» **Quoted text**:
The cost of these benefits of threading are increased complexity in the form of needing to manage concurrency through mechanisms such as mutexes and condition variables. Given the growing trend toward processors sporting multiple cores and systems sporting multiple processors, threading is only going to become a more important tool in system programming.

Advantages and Disadvantages

Thread Advantages

  • Threads are memory efficient. Many threads can be efficiently contained within a single EXE, while each process can incur the overhead of an entire EXE.
  • Threads share a common program space, which among other things, means that messages can be passed by queuing only a pointer to the message. Since processes do not share a common program space, the kernel must either copy the entire message from process A's program space to process B's program space - a tremendous disadvantage for large messages, or provide some mechanism by which process B can access the message.
  • Thread task switching time is faster, since a thread has less context to save than a process.
  • With threads the kernel is linked in with the user code to create a single EXE. This means that all the kernel data structures like the ready queue are available for viewing with a debugger. This is not the case with a process, since the process is an autonomous application and the kernel is separate, which makes for a less flexible environment.

Thread Disadvantages

  • Threads are typically not loadable. That is, to add a new thread, you must add the new thread to the source code, then compile and link to create the new executable. Processes are loadable, thus allowing a multi-tasking system to be characterized dynamically. For example, depending upon system conditions, certain processes can be loaded and run to characterize the system. However, the same can be accomplished with threads by linking in all the possible threads required by the system, but only activating those that are needed, given the conditions. The really big advantage of loadability is that the process concept allows processes (applications) to be developed by different companies and offered as tools to be loaded and used by others in their multi-tasking applications.

» **Directives**:
1/ List every heading that appears in the threading passage.
2/ Copy out the part of the threading passage that opens with the words containing "Advantages and Disadvantages" and closes with "an entire EXE.".
The data that comes next has no connection to the threading passage.

» **Material provided**:
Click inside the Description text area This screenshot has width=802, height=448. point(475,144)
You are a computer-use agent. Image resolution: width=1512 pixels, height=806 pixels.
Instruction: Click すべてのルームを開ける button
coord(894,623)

» **Full solutions**:
1/
Advantages and Disadvantages
Thread Advantages
Thread Disadvantages

2/
Advantages and Disadvantages

Thread Advantages

  • Threads are memory efficient. Many threads can be efficiently contained within a single EXE, while each process can incur the overhead of an entire EXE.